Go over the data below and say how many lines hold the word "computer". Only the number is needed.
*-*-*
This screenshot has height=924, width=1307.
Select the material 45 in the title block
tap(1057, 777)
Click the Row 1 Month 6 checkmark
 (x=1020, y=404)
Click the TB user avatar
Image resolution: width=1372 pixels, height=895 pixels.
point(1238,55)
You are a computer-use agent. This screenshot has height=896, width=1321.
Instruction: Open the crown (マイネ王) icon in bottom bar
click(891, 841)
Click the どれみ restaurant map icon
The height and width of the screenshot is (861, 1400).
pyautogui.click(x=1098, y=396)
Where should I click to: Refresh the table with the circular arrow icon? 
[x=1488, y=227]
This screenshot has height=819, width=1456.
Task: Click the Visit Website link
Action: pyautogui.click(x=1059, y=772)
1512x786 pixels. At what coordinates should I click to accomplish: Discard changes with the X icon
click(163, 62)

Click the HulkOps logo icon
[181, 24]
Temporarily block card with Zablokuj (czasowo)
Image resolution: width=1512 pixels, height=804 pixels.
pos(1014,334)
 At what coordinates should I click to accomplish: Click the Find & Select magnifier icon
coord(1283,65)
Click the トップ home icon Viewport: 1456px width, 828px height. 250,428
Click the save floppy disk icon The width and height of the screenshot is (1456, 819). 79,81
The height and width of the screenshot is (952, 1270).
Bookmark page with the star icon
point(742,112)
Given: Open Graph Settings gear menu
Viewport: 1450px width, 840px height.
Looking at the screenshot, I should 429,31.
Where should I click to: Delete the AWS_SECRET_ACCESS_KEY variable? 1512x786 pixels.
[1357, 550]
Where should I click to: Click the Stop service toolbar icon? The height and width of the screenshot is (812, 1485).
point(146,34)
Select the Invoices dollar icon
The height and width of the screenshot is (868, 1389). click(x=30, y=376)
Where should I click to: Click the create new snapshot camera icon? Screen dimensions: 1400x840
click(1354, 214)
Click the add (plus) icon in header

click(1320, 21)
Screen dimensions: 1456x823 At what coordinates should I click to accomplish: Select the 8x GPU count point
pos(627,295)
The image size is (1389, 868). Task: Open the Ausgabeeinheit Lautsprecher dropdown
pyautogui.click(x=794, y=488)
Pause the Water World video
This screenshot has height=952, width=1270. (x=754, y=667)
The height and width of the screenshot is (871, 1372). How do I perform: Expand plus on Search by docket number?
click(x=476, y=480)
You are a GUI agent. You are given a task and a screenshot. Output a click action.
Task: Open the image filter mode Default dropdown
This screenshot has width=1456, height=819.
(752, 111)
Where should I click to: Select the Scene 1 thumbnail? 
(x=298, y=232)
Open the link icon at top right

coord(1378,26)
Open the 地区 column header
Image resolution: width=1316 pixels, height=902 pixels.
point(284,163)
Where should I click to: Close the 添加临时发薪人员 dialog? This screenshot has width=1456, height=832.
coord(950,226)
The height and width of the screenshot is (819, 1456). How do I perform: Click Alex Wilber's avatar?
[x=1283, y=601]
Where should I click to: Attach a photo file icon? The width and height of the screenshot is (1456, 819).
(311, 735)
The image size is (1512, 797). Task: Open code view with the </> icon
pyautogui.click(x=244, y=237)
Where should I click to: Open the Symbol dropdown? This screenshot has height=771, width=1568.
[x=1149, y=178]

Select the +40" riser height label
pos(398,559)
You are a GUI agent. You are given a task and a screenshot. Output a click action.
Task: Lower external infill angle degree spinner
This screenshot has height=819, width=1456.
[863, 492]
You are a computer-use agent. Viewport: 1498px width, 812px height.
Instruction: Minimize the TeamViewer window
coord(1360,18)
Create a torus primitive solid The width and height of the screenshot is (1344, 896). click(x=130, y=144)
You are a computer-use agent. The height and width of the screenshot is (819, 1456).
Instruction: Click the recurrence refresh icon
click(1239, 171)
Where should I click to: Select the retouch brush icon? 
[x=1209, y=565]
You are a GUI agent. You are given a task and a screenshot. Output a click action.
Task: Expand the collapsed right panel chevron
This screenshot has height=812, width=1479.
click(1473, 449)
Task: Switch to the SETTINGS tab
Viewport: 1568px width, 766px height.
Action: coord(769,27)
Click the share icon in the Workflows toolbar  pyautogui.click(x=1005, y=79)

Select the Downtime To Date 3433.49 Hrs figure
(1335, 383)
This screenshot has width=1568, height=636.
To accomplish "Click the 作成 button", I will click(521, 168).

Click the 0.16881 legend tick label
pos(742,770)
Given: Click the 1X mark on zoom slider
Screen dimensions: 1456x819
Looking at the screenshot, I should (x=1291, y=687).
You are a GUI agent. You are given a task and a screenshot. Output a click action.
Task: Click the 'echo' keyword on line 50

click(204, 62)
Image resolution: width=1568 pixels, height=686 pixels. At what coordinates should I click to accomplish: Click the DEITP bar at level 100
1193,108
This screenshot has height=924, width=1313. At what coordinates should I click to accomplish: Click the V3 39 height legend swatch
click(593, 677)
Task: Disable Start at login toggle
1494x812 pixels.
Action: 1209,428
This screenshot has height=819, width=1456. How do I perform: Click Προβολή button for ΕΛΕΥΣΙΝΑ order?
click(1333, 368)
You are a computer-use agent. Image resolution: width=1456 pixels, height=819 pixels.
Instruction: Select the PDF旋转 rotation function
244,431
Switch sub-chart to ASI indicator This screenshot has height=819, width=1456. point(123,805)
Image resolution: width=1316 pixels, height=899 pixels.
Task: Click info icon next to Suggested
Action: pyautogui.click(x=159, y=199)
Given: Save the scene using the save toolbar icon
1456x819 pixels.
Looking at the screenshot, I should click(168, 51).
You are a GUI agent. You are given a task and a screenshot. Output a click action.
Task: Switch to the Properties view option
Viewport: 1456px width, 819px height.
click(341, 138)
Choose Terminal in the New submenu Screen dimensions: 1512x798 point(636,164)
*-*-*
**Task solution**
4